Posts Tagged 'pricing'

Northern Delaware Real Estate Market Predictions for 2010

As a new year dawns people are apt to make predictions, so I have decided I would write what I have been thinking and voicing to clients over the last year.  My personal predictions for the Northern Delaware Real Estate market.

I believe that Real Estate has an 11/12 year cycle, as we note when looking at the market in the late 1990’s we were coming out of cycle then, I think we will see an increase in values in Northern New Castle County (North of the Canal, I won’t make predictions about the MOTS – Middletown, Odessa, Townsend and Smyrna for those not initiated, area).  The increase for 2010 will be gradual and small, considering that some areas have seen 20% declines in value since 2006 (peak feeding frenzy market), I expect to see between 5-7% increase in value, depending on where in the market you are.  I think that higher priced properties will be the slowest to recover due to the difficulty in obtaining Jumbo loans, but a great opportunity for move-up Buyers coming out of the $275-400,000 price point who have equity from purchases prior to 2004.  That in turn will also make available more great deals on properties for prepared First-time purchasers, as I have not seen a lot of nice property options in the low $200,000 price point in this marketplace since 2003, this is certainly a great opportunity.  

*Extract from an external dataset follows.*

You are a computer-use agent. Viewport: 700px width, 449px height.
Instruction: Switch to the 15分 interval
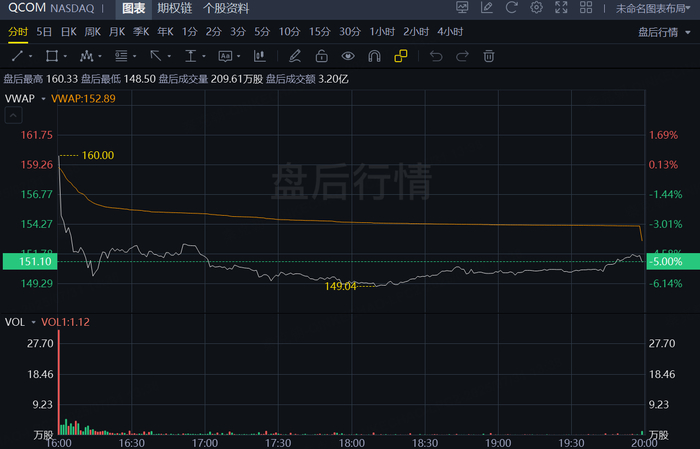[x=320, y=32]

Homes that in 1999 were selling for $150,000 are selling in today’s market at $225,000-275,000, when in the 2006 market some of these homes were $275,000-325,000.  Please note that that still is an increase in value and helps demonstrate my theory of the 11/12 year cycle.  This is certainly the time to buy, and I am not sure why any interested and qualified Buyer would not be considering it, or a Seller.  My advice to my clients is consistently that if you have the equity and the desire, and a realistic expectation, the market is good – it is not a Buyers or Sellers market, it is a balanced market, and a normal market, so make that move.  Rates are predicted to be rising in the near future, and with an increase in value coming, there really is no time like the present.  Another strong factor is the First-Time Buyer and Move-Up tax credit, which will be expiring soon, so to take advantage you want to be under contract by April 30, or even sooner, as the back-log in refunds builds.

Buying at the low end of the cycle affords you the ROI in the long run.  Real Estate is NOT a short term investment, and proves decade after decade that it is the surest way to build wealth, through real estate ownership, and investment in properties, and good timing (as well as advice from a qualified Real Estate Professional) anyone can grow their own empire.  Carpe Real Property today!

And for 2011, I think we will see a 5% growth, followed by 2012 with a 7% growth in value. (Assuming no drastic changes to the economy and no major natural disasters).